What is the role of the open subset and why is it necessary that $A$ be defined on the whole space? Concretely, is it possible to define the Frechet derivative equivalently as follows:

Let $f: X \to Y$ be a map between Banach spaces. Then $f$ is Frechet differentiable at $x_0$ if there exists a linear map $A: X \to Y$ such that the following limit equals $0$:
$$ \lim_{x \to x_0}{\|f(x) – f(x_0) – A(x-x_0) \|\over \|x – x_0\|}$$

Or equivalently:

Let $X,Y$ be a Banach spaces and $U\subset X$ an open subset.
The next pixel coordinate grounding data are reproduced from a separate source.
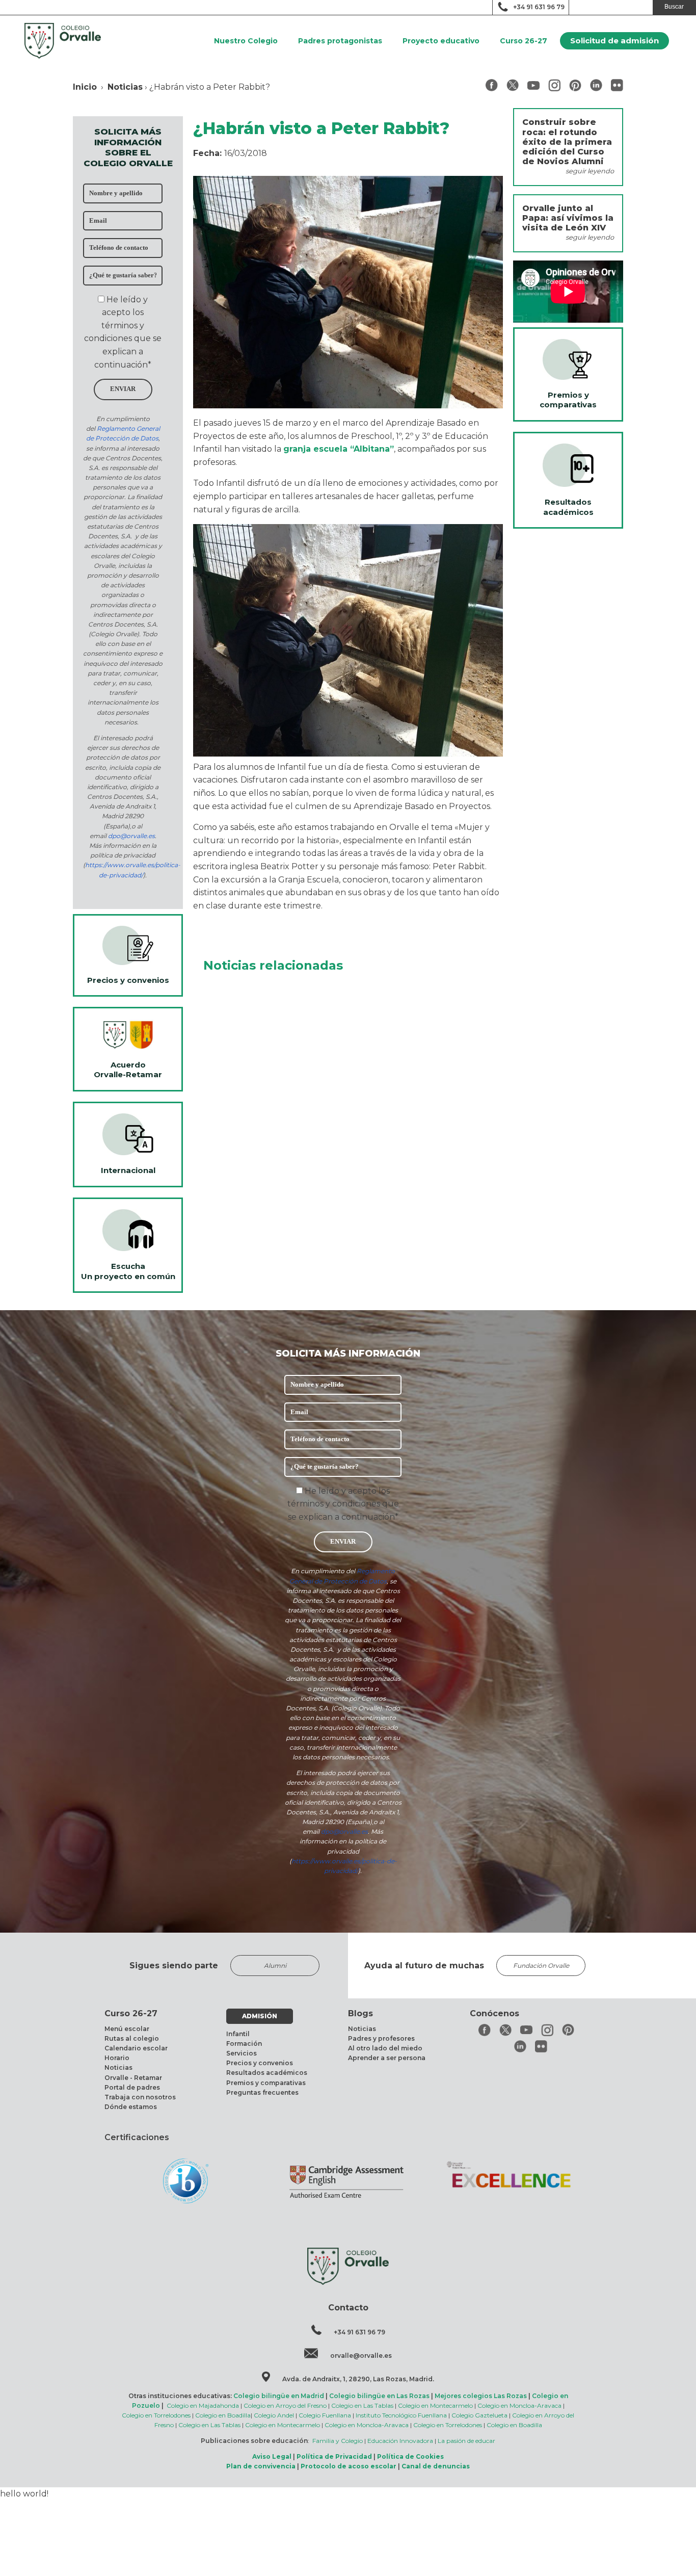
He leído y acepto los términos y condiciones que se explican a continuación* (343, 1504)
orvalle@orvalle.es (361, 2355)
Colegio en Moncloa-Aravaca (519, 2405)
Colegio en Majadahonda (203, 2405)
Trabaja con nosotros (140, 2097)
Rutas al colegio (131, 2038)
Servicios (241, 2053)
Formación (244, 2043)
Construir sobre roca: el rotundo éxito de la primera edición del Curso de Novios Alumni (567, 141)
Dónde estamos (130, 2107)
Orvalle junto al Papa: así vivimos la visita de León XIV (567, 217)
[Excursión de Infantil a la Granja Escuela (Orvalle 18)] (348, 754)
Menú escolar (126, 2029)
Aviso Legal (271, 2456)
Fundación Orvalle (541, 1965)
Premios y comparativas (266, 2083)
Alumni (275, 1965)
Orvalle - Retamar (133, 2077)
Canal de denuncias (435, 2466)
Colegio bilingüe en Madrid (278, 2396)
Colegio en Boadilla (223, 2415)
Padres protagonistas (340, 40)
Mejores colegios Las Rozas (481, 2396)
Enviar (123, 389)
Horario (116, 2058)
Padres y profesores (381, 2038)
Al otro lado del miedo (385, 2048)
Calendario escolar (136, 2048)
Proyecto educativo (441, 40)
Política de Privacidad (334, 2456)
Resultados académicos (266, 2072)
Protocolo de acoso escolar (348, 2466)
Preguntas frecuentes (262, 2092)
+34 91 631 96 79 (539, 7)
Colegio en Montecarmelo (435, 2405)
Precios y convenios (259, 2063)
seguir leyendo (590, 171)
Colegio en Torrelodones (156, 2415)
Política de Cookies (410, 2456)
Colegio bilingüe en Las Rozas (379, 2396)
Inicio (85, 87)
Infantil (238, 2034)
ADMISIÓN (259, 2016)
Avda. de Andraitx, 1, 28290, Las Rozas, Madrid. (358, 2379)
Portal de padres (132, 2087)
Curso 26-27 (523, 40)
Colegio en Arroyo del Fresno (285, 2405)
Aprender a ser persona (386, 2058)
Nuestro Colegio (246, 40)
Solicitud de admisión (614, 40)
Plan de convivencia (261, 2466)
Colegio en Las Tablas (362, 2405)
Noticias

Then $f: X \to Y$ is (Frechet) differentiable on $U$ if for $x_0 \in U$ there exists a linear map $A: U \to Y$ such that the following limit equals $0$:
$$ \lim_{x \to x_0}{\|f(x) – f(x_0) – A(x-x_0) \|\over \|x – x_0\|}$$

Best Answer

  1. To allow functions from an open subspace of $X$ makes the definition more general, and thus applicable for cases where the given function could not be extended in a differentiable way to the whole space (simplest exaple is $x\mapsto 1/x$ which is defined only on an open subset of $X=\Bbb R$, and is differentiable there).
  2. If a linear function $U\to Y$ is defined on an open subset $U$ of the Banach space $X$, then it automatically extends to the whole space by linearity.
  3. However, your question might make sense: among infinite dimensional spaces there are several operators that are defined only on a dense subspace of the domain, and we might consider such 'unbounded' operators as well in the definition.